Michaela Saunders for ‘Last Rites of Spring’
Dr Mykaela Saunders is the author of ‘Always Will Be’ (UQP 2024) which won the David Unaipon Award, was shortlisted for the NSW Premier’s Literary Award for Indigenous Writing and longlisted for The Stella Prize. Mykaela edited ‘This All Come Back Now’, the Aurealis Award–winning, world-first anthology of blackfella spec fic (UQP 2022). Mykaela has won other prizes for fiction, poetry, essays and research, including the Elizabeth Jolley Short Story Prize and the Oodgeroo Noonuccal Indigenous Poetry Prize. Of Dharug and Lebanese descent, Mykaela belongs to the Tweed Goori community, and is a postdoctoral research fellow at Macquarie University.
Last Rites of Spring
May Day, 2011. Krakow, Poland. Koori and Lebanese art student Thelema Louise (not her real name) is locked up in one of Poland's infamous drunk tanks while holidaying with friends from London. Thelema can’t remember how she ended up there or why, and she struggles to make sense of the dehumanising institution with its strange staff and baffling policies. The problem is much bigger than a language barrier: it’s history-deep and world-wide. Soon Thelema’s isolation and mental health issues collude with the ghosts of her past to distort her reality as she spirals into destruction. To resist losing herself entirely, Thelema retreats inwards, drawing on family history, cultural lore and heavy metal lyrics for strength.
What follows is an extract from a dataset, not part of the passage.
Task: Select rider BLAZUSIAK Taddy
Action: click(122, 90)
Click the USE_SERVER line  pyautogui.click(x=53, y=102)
Scenes from Thelema’s art school project, inspired by Stravinsky’s Rites of Spring, are spliced through the story, along with a Greek chorus of Thelema’s grandmothers keeping watch over her. Based on true events but distorted beyond the believable, ‘Last Rites of Spring’ is a surreal and nightmarish meditation on the prison industrial complex across time and space and the carceral cultures that sustain it, and a philosophical life-or-death battle between sovereignty and submission.